Write down every entry below once more, exactly.

*Records for the exercise*.
== == ==

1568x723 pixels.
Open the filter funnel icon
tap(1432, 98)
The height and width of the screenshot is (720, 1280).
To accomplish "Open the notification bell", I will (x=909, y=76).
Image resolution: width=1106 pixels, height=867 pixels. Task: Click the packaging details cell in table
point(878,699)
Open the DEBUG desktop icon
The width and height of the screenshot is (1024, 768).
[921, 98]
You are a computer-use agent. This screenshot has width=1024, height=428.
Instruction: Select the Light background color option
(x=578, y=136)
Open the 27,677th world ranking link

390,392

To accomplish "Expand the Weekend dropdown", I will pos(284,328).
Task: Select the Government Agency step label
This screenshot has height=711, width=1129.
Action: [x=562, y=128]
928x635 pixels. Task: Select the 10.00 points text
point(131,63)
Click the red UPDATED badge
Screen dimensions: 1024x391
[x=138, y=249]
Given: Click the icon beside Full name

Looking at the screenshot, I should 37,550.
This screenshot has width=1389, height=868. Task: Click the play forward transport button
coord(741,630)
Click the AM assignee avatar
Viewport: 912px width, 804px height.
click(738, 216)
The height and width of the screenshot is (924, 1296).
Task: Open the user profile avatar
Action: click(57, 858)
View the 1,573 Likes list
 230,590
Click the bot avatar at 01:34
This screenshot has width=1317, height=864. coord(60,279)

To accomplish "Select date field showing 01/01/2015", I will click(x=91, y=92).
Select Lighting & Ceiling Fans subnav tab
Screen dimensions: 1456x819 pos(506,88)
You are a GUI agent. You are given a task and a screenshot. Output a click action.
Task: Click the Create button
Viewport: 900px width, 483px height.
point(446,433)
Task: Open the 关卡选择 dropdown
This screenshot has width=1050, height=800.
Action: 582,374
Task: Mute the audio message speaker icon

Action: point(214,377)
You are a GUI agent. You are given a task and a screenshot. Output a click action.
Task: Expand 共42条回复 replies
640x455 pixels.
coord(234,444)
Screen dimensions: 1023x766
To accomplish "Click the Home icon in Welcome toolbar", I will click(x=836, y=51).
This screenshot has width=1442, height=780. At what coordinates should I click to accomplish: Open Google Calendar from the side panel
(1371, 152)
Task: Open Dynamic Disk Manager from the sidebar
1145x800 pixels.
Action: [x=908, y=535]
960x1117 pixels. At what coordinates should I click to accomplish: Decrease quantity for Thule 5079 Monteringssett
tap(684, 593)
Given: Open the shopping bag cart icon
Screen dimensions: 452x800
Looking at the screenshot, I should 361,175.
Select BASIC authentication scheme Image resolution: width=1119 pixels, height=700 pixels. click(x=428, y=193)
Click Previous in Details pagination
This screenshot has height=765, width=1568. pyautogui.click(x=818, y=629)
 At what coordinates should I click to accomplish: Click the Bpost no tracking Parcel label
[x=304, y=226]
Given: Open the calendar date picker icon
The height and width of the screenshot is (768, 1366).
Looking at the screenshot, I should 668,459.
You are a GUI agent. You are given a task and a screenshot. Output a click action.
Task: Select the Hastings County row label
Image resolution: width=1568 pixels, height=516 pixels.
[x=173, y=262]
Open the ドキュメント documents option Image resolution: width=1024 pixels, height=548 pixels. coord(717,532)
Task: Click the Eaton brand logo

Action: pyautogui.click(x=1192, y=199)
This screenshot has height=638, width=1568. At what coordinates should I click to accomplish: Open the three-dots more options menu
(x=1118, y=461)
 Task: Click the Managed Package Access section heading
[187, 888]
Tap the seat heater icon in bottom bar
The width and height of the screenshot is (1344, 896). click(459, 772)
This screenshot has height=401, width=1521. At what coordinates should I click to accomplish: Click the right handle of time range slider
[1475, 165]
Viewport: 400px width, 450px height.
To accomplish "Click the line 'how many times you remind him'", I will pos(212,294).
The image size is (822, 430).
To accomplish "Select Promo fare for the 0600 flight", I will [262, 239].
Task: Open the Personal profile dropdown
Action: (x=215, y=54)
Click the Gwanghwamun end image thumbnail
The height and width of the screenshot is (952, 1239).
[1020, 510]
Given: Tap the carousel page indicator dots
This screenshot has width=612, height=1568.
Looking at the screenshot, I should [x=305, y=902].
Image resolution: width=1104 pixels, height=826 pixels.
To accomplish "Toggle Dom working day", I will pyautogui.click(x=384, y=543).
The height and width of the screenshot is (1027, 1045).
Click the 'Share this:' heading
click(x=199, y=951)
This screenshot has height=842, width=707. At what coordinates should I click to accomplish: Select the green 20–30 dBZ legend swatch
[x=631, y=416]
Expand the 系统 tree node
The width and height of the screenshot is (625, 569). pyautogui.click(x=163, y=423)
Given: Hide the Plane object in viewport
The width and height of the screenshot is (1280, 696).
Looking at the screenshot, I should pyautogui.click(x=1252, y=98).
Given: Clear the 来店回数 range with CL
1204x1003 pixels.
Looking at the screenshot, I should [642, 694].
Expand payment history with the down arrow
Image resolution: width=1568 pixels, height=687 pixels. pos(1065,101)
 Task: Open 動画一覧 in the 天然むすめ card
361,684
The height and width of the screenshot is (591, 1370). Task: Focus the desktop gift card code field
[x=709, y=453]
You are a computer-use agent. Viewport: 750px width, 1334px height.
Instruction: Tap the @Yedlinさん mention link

== == ==

*Written answer*.
1568x723 pixels.
Open the filter funnel icon
tap(1432, 98)
The height and width of the screenshot is (720, 1280).
To accomplish "Open the notification bell", I will (x=909, y=76).
Image resolution: width=1106 pixels, height=867 pixels. Task: Click the packaging details cell in table
point(878,699)
Open the DEBUG desktop icon
The width and height of the screenshot is (1024, 768).
[921, 98]
You are a computer-use agent. This screenshot has width=1024, height=428.
Instruction: Select the Light background color option
(x=578, y=136)
Open the 27,677th world ranking link

390,392

To accomplish "Expand the Weekend dropdown", I will pos(284,328).
Task: Select the Government Agency step label
This screenshot has height=711, width=1129.
Action: [x=562, y=128]
928x635 pixels. Task: Select the 10.00 points text
point(131,63)
Click the red UPDATED badge
Screen dimensions: 1024x391
[x=138, y=249]
Given: Click the icon beside Full name

Looking at the screenshot, I should 37,550.
This screenshot has width=1389, height=868. Task: Click the play forward transport button
coord(741,630)
Click the AM assignee avatar
Viewport: 912px width, 804px height.
click(738, 216)
The height and width of the screenshot is (924, 1296).
Task: Open the user profile avatar
Action: click(57, 858)
View the 1,573 Likes list
 230,590
Click the bot avatar at 01:34
This screenshot has width=1317, height=864. coord(60,279)

To accomplish "Select date field showing 01/01/2015", I will click(x=91, y=92).
Select Lighting & Ceiling Fans subnav tab
Screen dimensions: 1456x819 pos(506,88)
You are a GUI agent. You are given a task and a screenshot. Output a click action.
Task: Click the Create button
Viewport: 900px width, 483px height.
point(446,433)
Task: Open the 关卡选择 dropdown
This screenshot has width=1050, height=800.
Action: 582,374
Task: Mute the audio message speaker icon

Action: point(214,377)
You are a GUI agent. You are given a task and a screenshot. Output a click action.
Task: Expand 共42条回复 replies
640x455 pixels.
coord(234,444)
Screen dimensions: 1023x766
To accomplish "Click the Home icon in Welcome toolbar", I will click(x=836, y=51).
This screenshot has width=1442, height=780. At what coordinates should I click to accomplish: Open Google Calendar from the side panel
(1371, 152)
Task: Open Dynamic Disk Manager from the sidebar
1145x800 pixels.
Action: [x=908, y=535]
960x1117 pixels. At what coordinates should I click to accomplish: Decrease quantity for Thule 5079 Monteringssett
tap(684, 593)
Given: Open the shopping bag cart icon
Screen dimensions: 452x800
Looking at the screenshot, I should 361,175.
Select BASIC authentication scheme Image resolution: width=1119 pixels, height=700 pixels. click(x=428, y=193)
Click Previous in Details pagination
This screenshot has height=765, width=1568. pyautogui.click(x=818, y=629)
 At what coordinates should I click to accomplish: Click the Bpost no tracking Parcel label
[x=304, y=226]
Given: Open the calendar date picker icon
The height and width of the screenshot is (768, 1366).
Looking at the screenshot, I should 668,459.
You are a GUI agent. You are given a task and a screenshot. Output a click action.
Task: Select the Hastings County row label
Image resolution: width=1568 pixels, height=516 pixels.
[x=173, y=262]
Open the ドキュメント documents option Image resolution: width=1024 pixels, height=548 pixels. coord(717,532)
Task: Click the Eaton brand logo

Action: pyautogui.click(x=1192, y=199)
This screenshot has height=638, width=1568. At what coordinates should I click to accomplish: Open the three-dots more options menu
(x=1118, y=461)
 Task: Click the Managed Package Access section heading
[187, 888]
Tap the seat heater icon in bottom bar
The width and height of the screenshot is (1344, 896). click(459, 772)
This screenshot has height=401, width=1521. At what coordinates should I click to accomplish: Click the right handle of time range slider
[1475, 165]
Viewport: 400px width, 450px height.
To accomplish "Click the line 'how many times you remind him'", I will pos(212,294).
The image size is (822, 430).
To accomplish "Select Promo fare for the 0600 flight", I will [262, 239].
Task: Open the Personal profile dropdown
Action: (x=215, y=54)
Click the Gwanghwamun end image thumbnail
The height and width of the screenshot is (952, 1239).
[1020, 510]
Given: Tap the carousel page indicator dots
This screenshot has width=612, height=1568.
Looking at the screenshot, I should [x=305, y=902].
Image resolution: width=1104 pixels, height=826 pixels.
To accomplish "Toggle Dom working day", I will pyautogui.click(x=384, y=543).
The height and width of the screenshot is (1027, 1045).
Click the 'Share this:' heading
click(x=199, y=951)
This screenshot has height=842, width=707. At what coordinates should I click to accomplish: Select the green 20–30 dBZ legend swatch
[x=631, y=416]
Expand the 系统 tree node
The width and height of the screenshot is (625, 569). pyautogui.click(x=163, y=423)
Given: Hide the Plane object in viewport
The width and height of the screenshot is (1280, 696).
Looking at the screenshot, I should pyautogui.click(x=1252, y=98).
Given: Clear the 来店回数 range with CL
1204x1003 pixels.
Looking at the screenshot, I should [642, 694].
Expand payment history with the down arrow
Image resolution: width=1568 pixels, height=687 pixels. pos(1065,101)
 Task: Open 動画一覧 in the 天然むすめ card
361,684
The height and width of the screenshot is (591, 1370). Task: Focus the desktop gift card code field
[x=709, y=453]
You are a computer-use agent. Viewport: 750px width, 1334px height.
Instruction: Tap the @Yedlinさん mention link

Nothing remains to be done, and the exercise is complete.